During his annual state-of-the-city address on Tuesday, Mayor Ed Murray provided an emphatic rejoinder: Plenty.

In what was explicitly framed as a rebuke to the cynicism embraced by Trump, Murray provided a litany of statistics about Seattle that, like a Trump speech, defies belief. However, these statistics are verified and true: Since 2010, downtown Seattle has added 45,000 jobs, while the city as a whole has added 90,000; the median household income sits at $80,000; unemployment is under 4 percent. All this while the city has made concerted efforts to welcome immigrants (through sanctuary-city legislation), promote wage equality (through the groundbreaking minimum-wage law), and create affordable housing (through the doubling of the city’s housing levy, passed by voters last year).

“Where the president spreads darkness, Seattle will shine a light, and offer a different vision,” Murray told the crowd at Idris Mosque in Northgate, even the speech location serving to rebuke the president.

Of course, the mayor is up for re-election this year, and has plenty of political incentive to cast the city he’s led for three years in as positive a light as possible. But that shouldn’t distract from the fact that he’s right: For all the grumbling we hear, for all the grumbling we take part in, Seattle is still a pretty damn good city to live in right now.

This isn’t to say we or the mayor are blind to the challenges facing us. Murray spent a good deal of his speech enumerating them, which we’ll get to in a moment. But to talk about the problems while ignoring what’s working is to risk losing the latter while trying to fix the former. In this way, Murray’s shameless Seattle boosterism is a welcome reminder of why we live here to begin with.

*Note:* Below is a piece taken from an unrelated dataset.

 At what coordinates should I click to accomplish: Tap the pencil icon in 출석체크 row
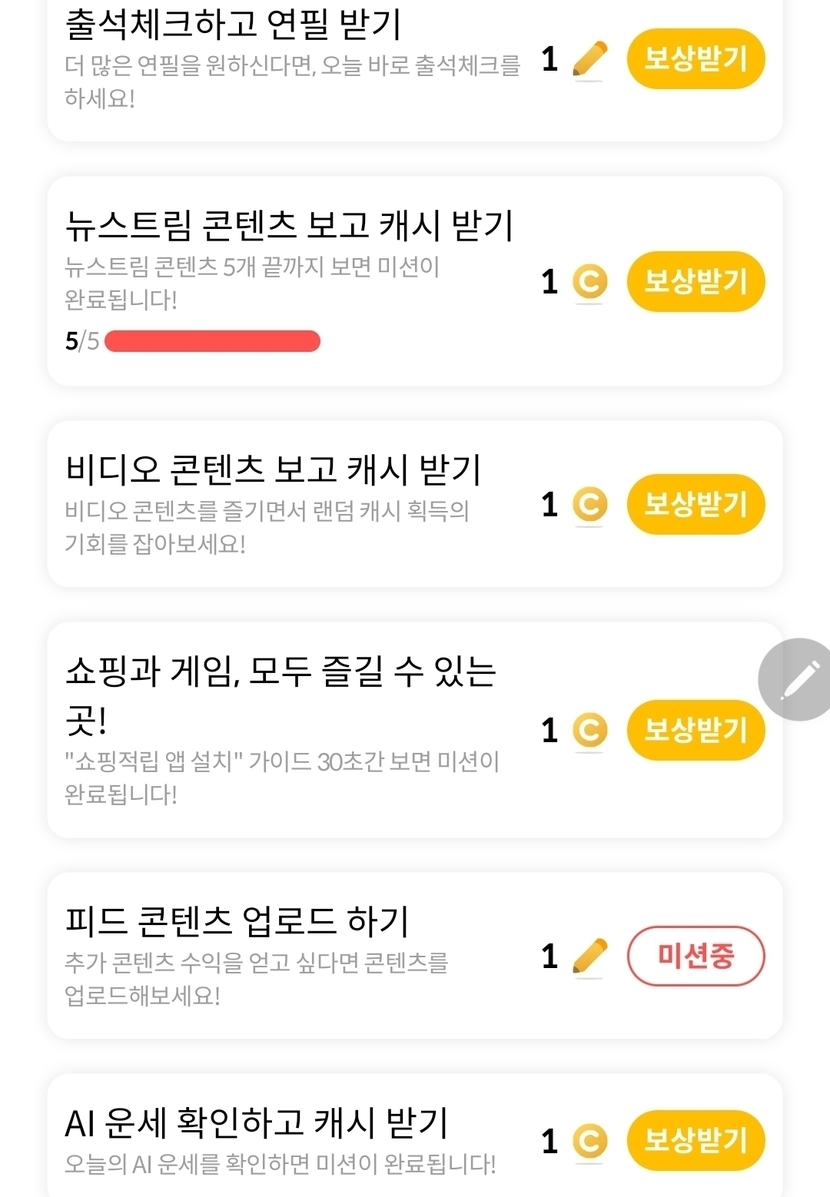590,59
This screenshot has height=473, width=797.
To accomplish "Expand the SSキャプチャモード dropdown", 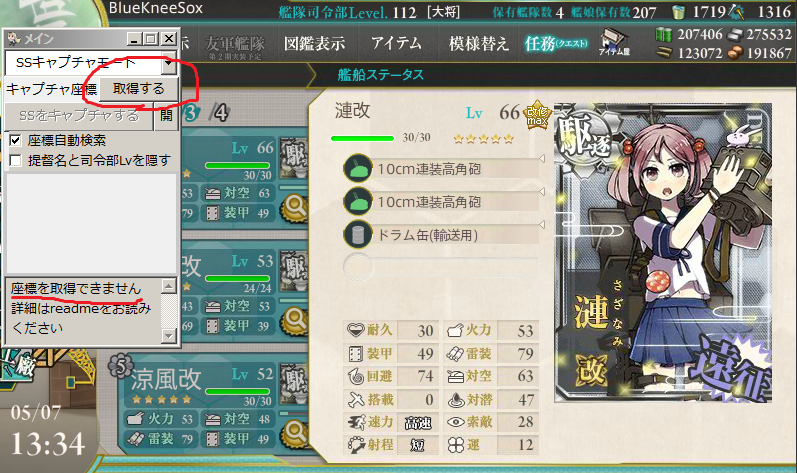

As for those problems: Murray rightly noted that wide swaths of Seattle are not taking part in the good times. He singled out two groups in particular, the homeless and young black men, and presented wide-ranging plans to lift both groups—including a new $55 million tax levy that he hopes to present to voters by August. The merits of these plans will be better evaluated as they get rolled out and the affected communities have a chance to judge the specifics. But, again, the rhetorical differences between what was heard at the North Seattle mosque on Tuesday and from the White House since January 20 are striking. Where Trump talks about deploying the National Guard to Chicago to—let’s put it bluntly—wage war on its black neighborhoods, Murray talked about mentorship and empowerment in the city—a “fight for young black men,” not a fight against.

It must be noted that for all the positivity, Murray did engage in some pessimism of his own, specifically in describing homeless encampments. As his administration squares off against the ACLU and other civil-rights groups over the clearing-out and herding of those living outside, Murray described in his speech “dystopian scenes on the streets,” “disarray on our sidewalks,” and “unsafe encampments.” As Murray promises to “dramatically increase the cleanup of discarded debris on our sidewalks and streets,” we must remain mindful that one man’s “dystopian scene” is another man’s home.

But on the whole, the speech was a much-needed call for optimism in what many try to insist are dark times—a reminder that, as in Sweden and Bowling Green, things here in Seattle aren’t so bad.